2012- Two. No PR. (though there was an unofficial half marathon PR in the second half of the Berlin marathon)
2013- Three. A 1:37:35 PR and two I did for training (1:45 and 1:42).
2014: FOUR! NYC Half, Brooklyn, Gretes’ Great Gallop and Staten Island. Not ONE PR!
—The half is where it’s at. I want to do more. I can see myself really getting more and more excited about getting better at this distance.

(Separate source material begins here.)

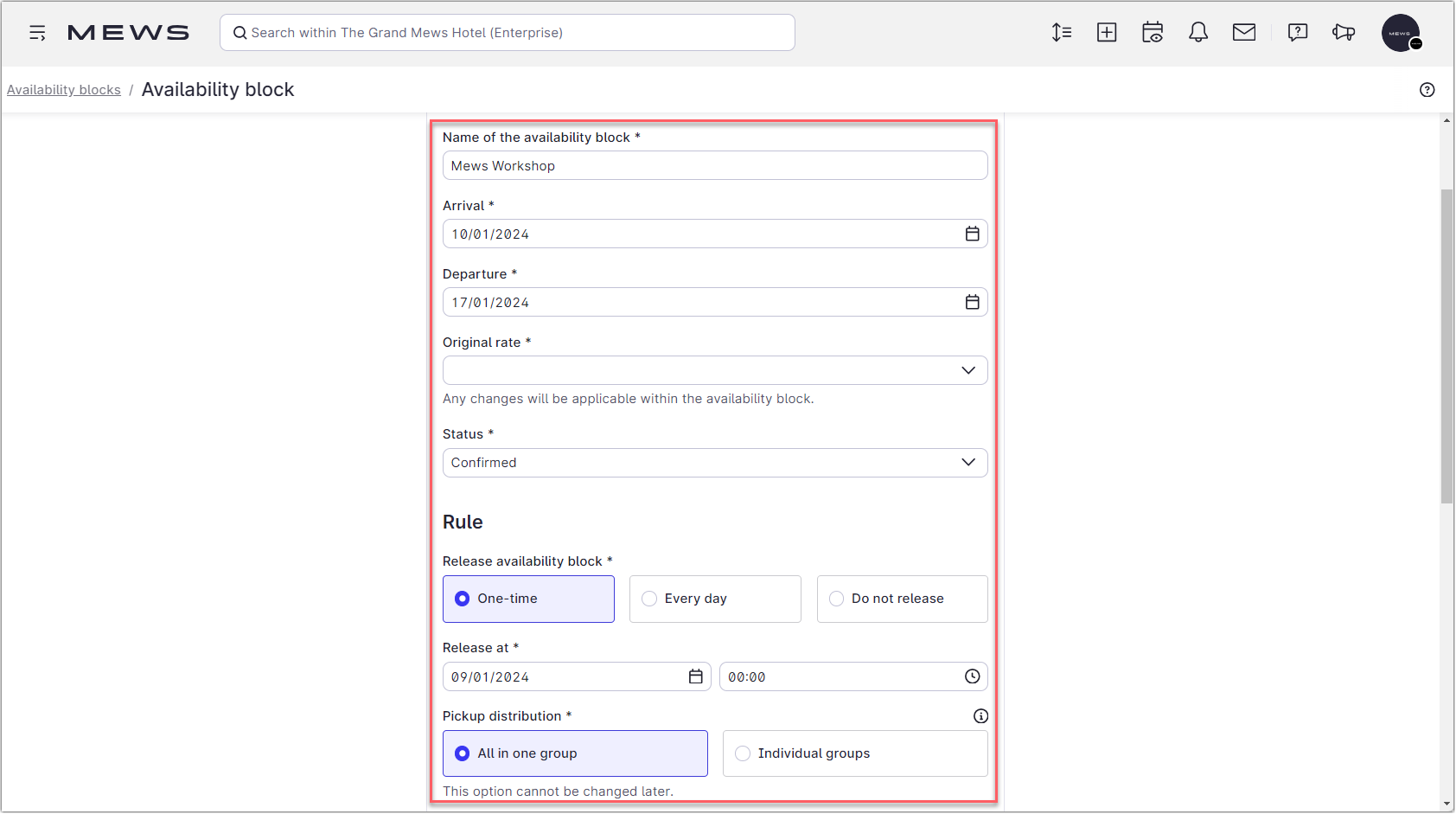Select Individual groups for pickup distribution
The width and height of the screenshot is (1456, 814).
(x=743, y=753)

Balance: Not Great! I struggled a lot during the winter months and had motivation issues all the way from mid-2013. Eventually I stopped and it helped a lot. When I picked it up, in July, it was all great but I still have a long way to catch up to where I was and things turned out great by the end of the year. I am really considering to skip the NYC Marathon this year. I just can’t find the long runs appealing anymore. 2015 is the year of the half. yeah?